"Hırs-ı hayat ve hıfzı ve zevk-i hayat ve aşkı taşıyan ve fıtrat-ı insaniyede derc edilen bir cihaz-ı insaniye, çok esbabla yaralanmış, sair letâifi kendiyle meşgul edip..." İzah eder misiniz?
Değerli Kardeşimiz;
"Ben bundan çok hayret ediyordum. Bugünlerde ihtar edildi ki, nasıl bir uzv-u insanî hastalansa, yaralansa, sair âzâ vazifelerini kısmen bırakıp onun imdadına koşar. Öyle de hırs-ı hayat ve hıfzı ve zevk-i hayat ve aşkı taşıyan ve fıtrat-ı insaniyede derc edilen bir cihaz-ı insaniye, çok esbapla yaralanmış, sair letâifi kendiyle meşgul edip sukut ettirmeye başlamış; vazife-i hakikiyelerini onlara unutturmaya çalışıyor."(1)
Hayat; kâinatın en büyük neticesi, hülasası, en güzel meyvesi ve en mühim ve en geniş aynasıdır. Tabiri caiz ise, Allah, adeta bütün plan ve programını hayat sayfasının üzerine inşa etmiş. Meselâ; Allah’ın ekseri isim ve sıfatları hayat tahtası üstünde tecelli ve tezahür ediyor. Adeta bütün isim ve sıfatlar hayattan kaynayıp geliyor. İnsanın hayatı, bu hayatlar içinde en ihatalı, en şuurlu ve en küllî olanıdır. Hatta insanı insan yapan hayattır. İnsan hayat sayesinde Allah’ın bütün isimlerine ayna olabiliyor. Hayatın külliyeti ve gayesi, hayatla tezahür eden isim ve sıfatların ilan ve izhar edilmesidir.
Hayatın bu ehemmiyetinden dolayı, onun korunması ve yayılması için Allah hayatın içine ziyade bir aşk, hırs ve zevk katmış. Ama hayata karşı verilen bu hırs, aşk ve zevk hayatın yüksek gayelerine hizmet etmek içindir. Yoksa hayvan gibi sadece zevk etmek için değildir.

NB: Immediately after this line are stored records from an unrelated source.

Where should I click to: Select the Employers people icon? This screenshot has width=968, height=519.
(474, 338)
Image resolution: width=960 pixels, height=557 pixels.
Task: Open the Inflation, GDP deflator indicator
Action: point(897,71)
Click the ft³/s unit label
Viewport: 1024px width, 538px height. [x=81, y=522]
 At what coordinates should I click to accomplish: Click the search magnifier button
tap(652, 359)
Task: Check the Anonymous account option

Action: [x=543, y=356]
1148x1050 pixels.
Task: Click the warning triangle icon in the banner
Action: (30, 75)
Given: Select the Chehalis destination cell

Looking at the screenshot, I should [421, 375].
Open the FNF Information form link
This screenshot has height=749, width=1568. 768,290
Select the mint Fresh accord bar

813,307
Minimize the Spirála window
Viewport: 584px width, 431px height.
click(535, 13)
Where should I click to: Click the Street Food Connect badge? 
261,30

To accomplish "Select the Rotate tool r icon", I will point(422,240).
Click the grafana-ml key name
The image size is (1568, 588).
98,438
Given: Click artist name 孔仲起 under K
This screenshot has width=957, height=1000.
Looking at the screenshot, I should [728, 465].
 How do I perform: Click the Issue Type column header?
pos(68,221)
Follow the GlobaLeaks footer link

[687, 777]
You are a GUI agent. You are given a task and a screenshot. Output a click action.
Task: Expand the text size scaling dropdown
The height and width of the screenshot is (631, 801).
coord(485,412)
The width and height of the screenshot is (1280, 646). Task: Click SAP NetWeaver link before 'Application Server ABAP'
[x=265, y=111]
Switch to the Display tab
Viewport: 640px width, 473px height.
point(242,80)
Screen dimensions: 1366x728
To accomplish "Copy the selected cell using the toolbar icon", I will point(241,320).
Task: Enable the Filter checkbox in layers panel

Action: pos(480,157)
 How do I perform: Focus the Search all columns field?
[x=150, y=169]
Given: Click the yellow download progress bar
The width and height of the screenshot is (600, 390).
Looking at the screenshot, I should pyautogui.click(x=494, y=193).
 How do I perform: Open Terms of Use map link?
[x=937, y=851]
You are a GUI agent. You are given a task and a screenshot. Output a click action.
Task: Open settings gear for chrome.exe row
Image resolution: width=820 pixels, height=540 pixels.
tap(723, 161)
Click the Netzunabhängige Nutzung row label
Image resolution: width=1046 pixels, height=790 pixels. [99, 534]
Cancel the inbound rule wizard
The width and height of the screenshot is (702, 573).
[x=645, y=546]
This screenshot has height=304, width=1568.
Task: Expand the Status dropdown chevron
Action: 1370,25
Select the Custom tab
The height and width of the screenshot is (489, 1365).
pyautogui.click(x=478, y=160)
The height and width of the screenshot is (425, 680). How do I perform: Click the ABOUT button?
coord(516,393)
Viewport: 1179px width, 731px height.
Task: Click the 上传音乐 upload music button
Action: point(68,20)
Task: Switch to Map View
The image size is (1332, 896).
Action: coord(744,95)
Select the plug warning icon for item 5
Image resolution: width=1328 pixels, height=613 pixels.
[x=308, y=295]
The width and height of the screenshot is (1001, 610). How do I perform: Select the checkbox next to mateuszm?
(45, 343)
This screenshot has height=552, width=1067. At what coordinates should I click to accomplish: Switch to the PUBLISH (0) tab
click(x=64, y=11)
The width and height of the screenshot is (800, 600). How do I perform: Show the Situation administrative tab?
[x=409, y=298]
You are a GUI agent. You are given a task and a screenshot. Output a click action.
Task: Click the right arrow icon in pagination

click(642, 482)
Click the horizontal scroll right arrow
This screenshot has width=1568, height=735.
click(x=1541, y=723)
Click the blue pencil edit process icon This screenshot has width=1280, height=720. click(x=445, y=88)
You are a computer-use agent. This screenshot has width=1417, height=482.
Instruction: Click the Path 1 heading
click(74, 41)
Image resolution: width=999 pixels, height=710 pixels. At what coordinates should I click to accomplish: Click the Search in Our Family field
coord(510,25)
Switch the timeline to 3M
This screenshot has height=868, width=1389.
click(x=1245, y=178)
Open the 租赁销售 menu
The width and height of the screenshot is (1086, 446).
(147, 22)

Bu asır maddeci ve inkârcı bir asır olduğu için, hayatın içine konulmuş bu zevkleri sadece süfli ve maddî cihetine sevk edip yönlendiriyor. Dolayısı ile hayata biçilmiş yüksek ve ulvî gayeler söndürülüp, yerine süfli ve hayvanî bir gaye getirilmiş.
Meselâ, hayat için maişet bir vasıta iken, (çünkü geçim olmadan hayat devam edemez) onu esas maksat haline getirip, rızık peşinde koşar ve ibadetlerini ihmal eder. Hâlbuki hayat da hayata lazım olan maişet de ibadet için insana verilmiştir. Yani hayatın asıl gayesi, iman ve ibadet iken, hayatın bizzat kendisi haline getirilmiştir. Bu da insanın asıl gayesinden uzaklaştırıyor.
Yemek ve içindeki lezzet hayata, hayat da ibadete hizmet etmek lazım gelirken, bu asrın süfli mefkûresi ile yemek ve lezzet bizzat ibadet yerine ihdas edilir hale gelmiştir.
Yine uyumak, hayatın devamı için lezzetli bir dinlenme vesilesidir, ama sabah namazına kalkmayacak şekilde olursa, büyük bir zarardır.
Hayatın devamı için verilen hırs, hıfz, zevk ve aşk hayatla tezahür ettirilecek yüksek ve ulvî gayeler içindir. Yoksa bizatihi hayatın kendisi için değildir.
(1) bk. Kastamonu Lahikası, (70. Mektup).
Selam ve dua ile...
Sorularla Risale Editörü
Yorumlar
buradaki bircihazı insaniye nedir
Yaşama hırsı, hayatı koruma duygusu ve hayattan zevk alma aşk ve dürtüsünden oluşan bir durum cihaz-ı insani olarak ifade ediliyor. Yoksa bu üç durumu içine alan tek bir duygudan tek bir cihazdan bahsedilmiyor.
Bu dönemde insanlar dünya hayatına öyle bir hırs ve aşk ile bağlanmışlar ki asli vazifeleri olan ibadet ve ubudiyeti ihmal ediyorlar bütün enerji ve dikkatlerini dünya hayatına sarf ediyorlar.
Oysa Allah insana verdiği bütün duygu, kabiliyet, cihaz ve latifeleri kısacık dünya hayatının hıfzı, aşkı ve hırsı için değil ebedi ahireti kazanmak ve ibadet için vermiştir. İnsanların büyük bir kısmı yolunu şaşırarak dünya hayatına hırs ve aşk ile sarılıyorlar.